Generating Memes Using Artificial Intelligence — French Canadian Edition

Jérémi DeBlois-Beaucage
8 min readMar 31, 2021

This article covers a project carried out in Fall 2019 with Justine Massicotte and Vincent Espanol, as part of the Machine Learning I course at HEC Montréal, lectured by Professor Laurent Charlin.

This article is also available in French. All the images presented in this article are in French; when possible, English translations are proposed.

Can artificial intelligence generate funny and interesting content? Can an algorithm create good French Canadian memes? These are the questions my colleagues and I asked ourselves several months ago. Our answer: yes, but of very variable quality.

The meme is defined by the Oxford English Dictionary as “an element of a culture or system of behavior that may be considered to be passed from one individual to another by nongenetic means, especially imitation”.

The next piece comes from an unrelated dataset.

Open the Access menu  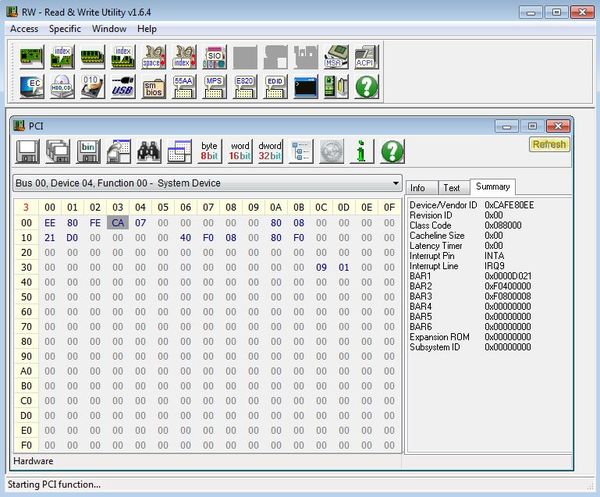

Sample meme, in a popular format: an image and a caption (or legend). Translation: Me when I generate memes.

Here is an overview of our project: how to build an algorithm able to generate a meme given any image.

Table of Contents

  1. Find, import, and clean images and captions
  2. Build and train the model: encoder-decoder neural network
  3. Generate memes from new images (with examples of memes generated by our algorithm! 🎉)

Find, import, and clean images and captions

Artificial intelligence and machine learning have been trending topics for a few years now. These areas require large amounts of data, often seen as new information goldmines.

One of the challenges in generating French Canadian memes was therefore to collect the data: no dataset was available, and the memes are usually found on several pages of different social networks.

In the end, we were able to access a few thousand memes published by well-known Quebec pages.

Examples of memes in our database. “Mom: Awww you are so cute on this picture! Me on the picture:”; “When you tell your mom that you lost her tupperware”; “Me looking for $950,000 houses on DuProprio with 19$ in my bank account”

Clean database

The first step was to clean the collected data:

  • First, split the caption of the image. To do this, we used Optical Character Recognition (OCR), with Google’s Tesseract tool.
  • Second, clean the captions: punctuation and too infrequent words were removed. Only the top 6000 most frequent words were kept, in what is called the algorithm dictionary.

The result? Nearly 4000 French Canadian memes and their captions, ready to be used.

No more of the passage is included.